*** Source text

After the first strike:
After the first strike there was a real change in nature of the Whatsapp group chat riders co-ordinate on.The tone of conversation was more mature and focused on the issues facing riders in Manchester, whether that be traffic cops looking to fine riders, people stealing their bikes, mopeds or phones. It was really good to see this – rooting the union in its member’s day to day interests and defence is crucial for proving its continued relevance to workers. What’s even better is that this was completely self-organised by the riders. The left can talk in abstract about solidarity or mutual aid, but seeing it come directly from workers in struggle is amazing.
In the week or so after our strike, it was clear that Deliveroo refused to consider any of the demands we made. So, we organised another meeting.
At the planning meeting we had representatives from the Middle Eastern and Eritrean Deliveroo rider communities there. Hearing from an Afghan rider who came here as a refugee, talking to Eritrean and Middle Eastern workers about the need to strike, and the relative benefits and freedoms they have here to act, compared to the countries they’ve come from was truly inspiring. Quotes of choice – “We’ve all ran before. We’ve seen strikes and protests fail, coups take over our countries, protestors put in jail. Here we’re free. Where else we gonna run?” and “I think like a communist – I want the working class to win instead of the rich. At least this once.” For all that sections of the left, and wider society, pose ‘reasonable concerns’ over immigrant workers undercutting wages of British born workers, here I saw riders from multiple different countries willing to unite for better pay and conditions. The majority of riders joining us on strike were, and have been, migrant workers. To be honest, I’m concerned that British born workers are undercutting their wages!
We divided tasks at the meeting – a rider to sort out food for the rally, one to distribute leaflets amongst other riders, one to speak to riders who weren’t there who didn’t speak English etc. I took notes, but by the time I’d got back to our office to type them up, one of the riders had copied them perfectly by memory into the chat. Someone typing up and sending out the minutes you took before you even sat down to do them? I felt like I’d died and gone to trade unionist heaven.

******

(Your tasks)
1. In the account of the Deliveroo riders' strike, why does the writer welcome the group chat's new focus on problems like traffic fines and stolen bikes, mopeds and phones? Answer in one to three sentences.
2. Extend the account of the Deliveroo riders' strike in Manchester beyond its final sentence, keeping the writer's first-person voice.

*** Dataset section

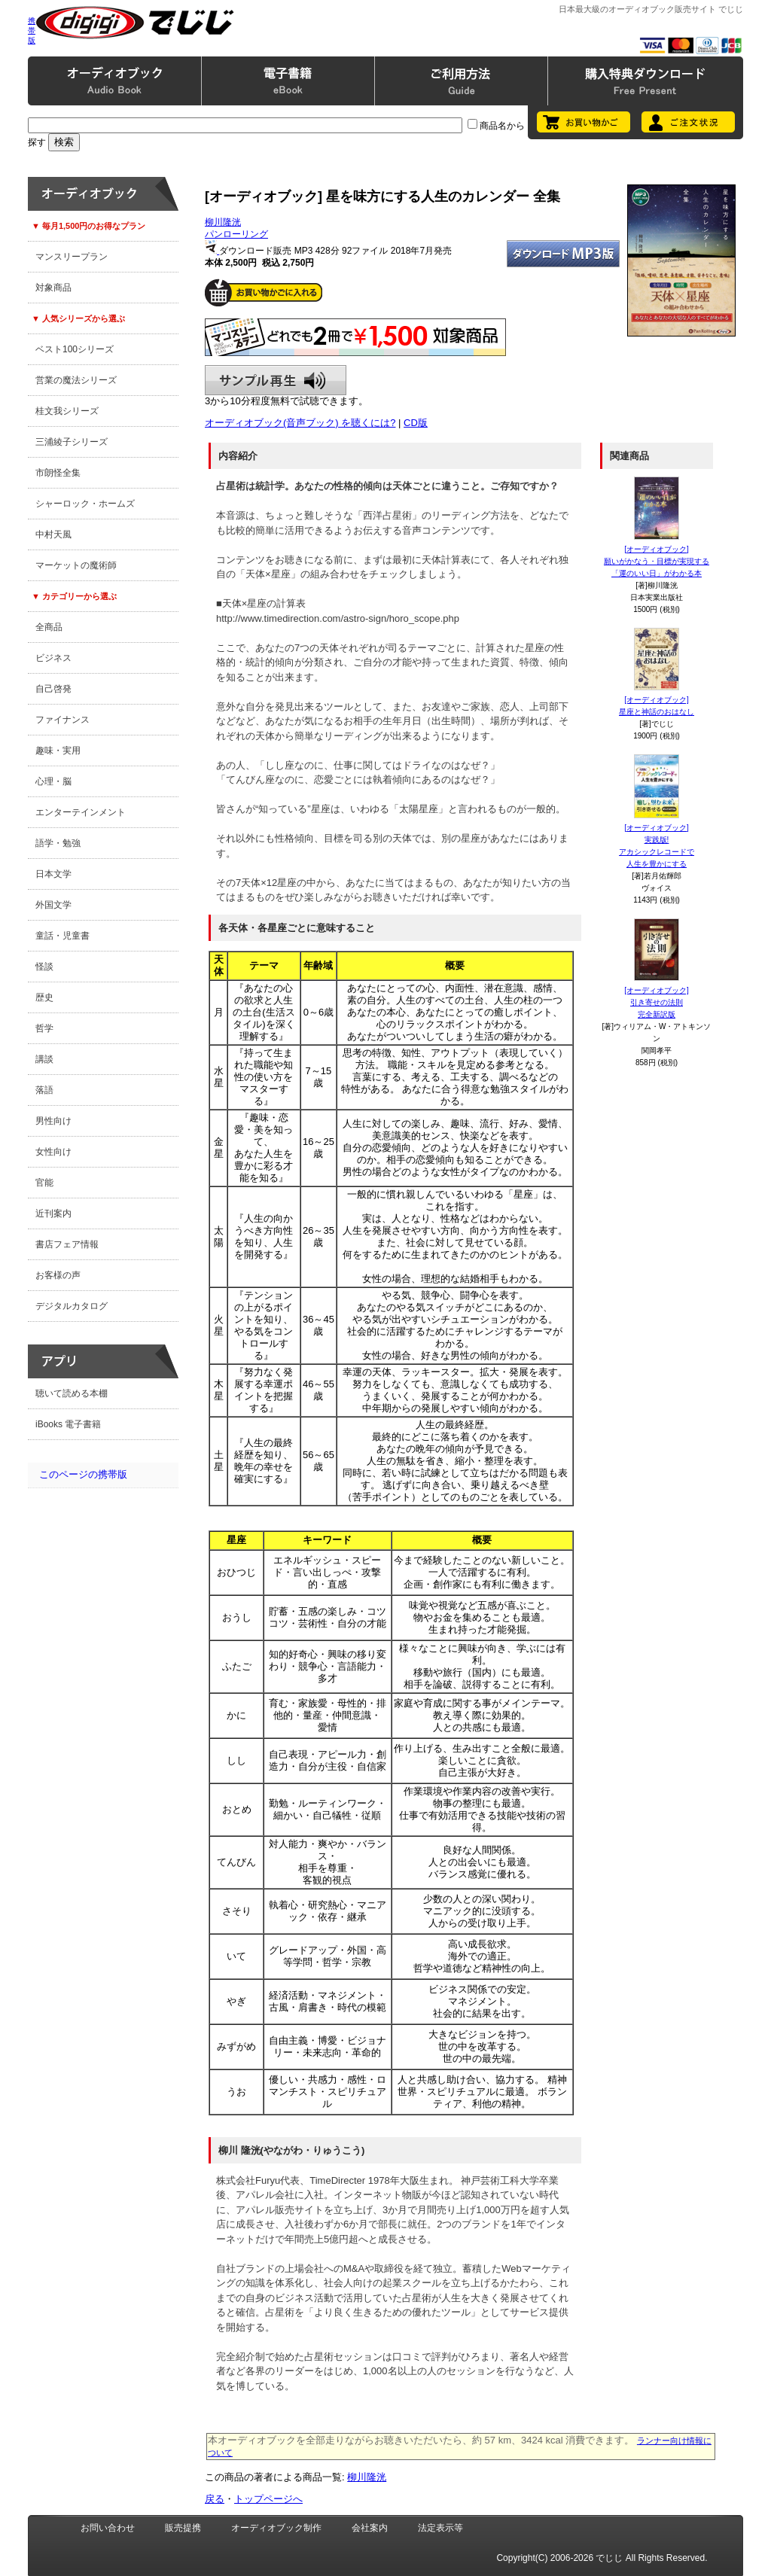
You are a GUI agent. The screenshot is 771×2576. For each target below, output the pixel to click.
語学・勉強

******

(Answer set)
1. The writer believes that rooting the union in its members' day-to-day interests and defense is crucial for proving the union's continued relevance to workers. The writer found it even better that the riders organized this entirely themselves.

2.
It was great to see these workers understand the need to escalate and continue action – to strike longer and harder, get more people out, get other cities out, to make the rally and strike fun and enjoyable, and provide for workers at the strike with food. Watching them understand Deliveroo was lying to them, and the effect their actions had on restaurants (riders spoke about Deliveroo hiring bouncers to protect restaurants from them, about Nando’s having 20 orders backed up and each one taking 45 minutes to be delivered) was also amazing. Hearing them on the picket say that they’d built Deliveroo as a company, and deserved what it owed them, was what every socialist dreams of. It’s a leftist platitude that a strike is the best education for workers. It’s also true.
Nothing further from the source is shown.